Eglises d'Asie

Le président Moon se prépare à accueillir Kim Jong-un

Publié le 08/11/2018




Le président sud-coréen a rencontré, lundi 5 novembre, les dirigeants des cinq partis politiques siégeant au parlement afin de préparer la rédaction d’une déclaration destinée au leader nord-coréen avant sa venue en Corée du Sud. La visite de Kim Jong-un est prévue d’ici fin 2018, mais les Sud-Coréens restent divisés.

 Ce lundi 5 novembre, le président sud-coréen Moon Jae-in a demandé aux dirigeants des cinq partis siégeant au parlement coréen de signer une déclaration d’accueil destinée au dictateur nord-coréen Kim Jong-un. Selon l’accord historique du sommet de Panmunjon, ce dernier devrait se rendre en Corée du Sud d’ici fin 2018. La date n’a pas encore été fixée, la Corée du Sud souhaitant vérifier si les dirigeants américain et nord-coréen comptent organiser un second sommet entre les deux pays. Durant sa rencontre avec les partis officiels sud-coréens, le président Moon a confié qu’il espérait que tous accepteraient la déclaration dans une démarche excluant tout esprit de parti. La rencontre a duré trois heures. « Quant à la question de savoir si le leader nord-coréen Kim se rendra à Séoul comme prévu, le président a déclaré que les préparatifs sont en cours », explique Hong Young-pyo, chef du parti démocrate au pouvoir. Kim Kwan-young, dirigeant du parti Bareunmirae, ajoute qu’il « approuve la signature d’une déclaration par l’assemblée nationale », destinée au leader nord-coréen, mais il pense que la question doit être abordée au sein de l’assemblée.

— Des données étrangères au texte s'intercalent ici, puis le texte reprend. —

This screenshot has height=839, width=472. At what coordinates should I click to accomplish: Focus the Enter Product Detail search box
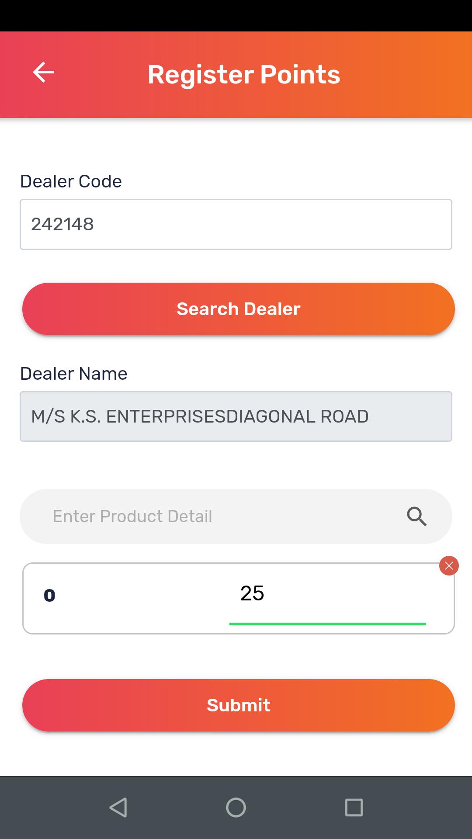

La rencontre du président Moon avec les dirigeants des cinq partis est survenue après l’accord d’août entre le bureau du président et les partis politiques, prévoyant une consultation tous les trois mois afin de trouver un terrain d’entente à propos de nombreux différends politiques. Lors de la rencontre du 5 novembre, ils ont étudié un plan destiné à supprimer des réglementations commerciales excessives et à étendre les allocations familiales afin de soutenir le taux de natalité en Corée du Sud. Ils sont également parvenus à un accord afin de réprimer l’alcool au volant et le fait de filmer les gens sans leur accord. Pourtant, la paix dans la péninsule coréenne reste une question difficile dans le programme du président Moon. Des enquêtes montrent que la plupart des Sud-Coréens sont divisés. D’un côté, il y a ceux qui sont favorables à un rapprochement avec la Corée du Nord, en particulier parmi les électeurs du parti démocrate ; d’un autre côté, les autres en craignent les répercussions, en particulier sur l’économie. Les comparaisons avec les deux Allemagnes divisées avant la chute du mur de Berlin sont biaisées. L’économie nord-coréenne ne peut pas être comparée avec ce qu’était l’Allemagne de l’Est, dont l’économie était essentiellement basée sur l’industrie lourde construite grâce à l’aide soviétique. Vu l’immense fossé entre les connaissances, les compétences et le modèle commercial des deux Corées, intégrer les travailleurs nord-coréens dans l’économie sud-coréenne n’a pas concevable à ce stade. L’Église catholique est, elle aussi, divisée. Certains appellent à intégrer les Nord-Coréens dans la société, mais pour une grande partie des catholiques sud-coréens, le fait d’ouvrir les frontières et de retirer les troupes américaines de Corée serait « un désastre ».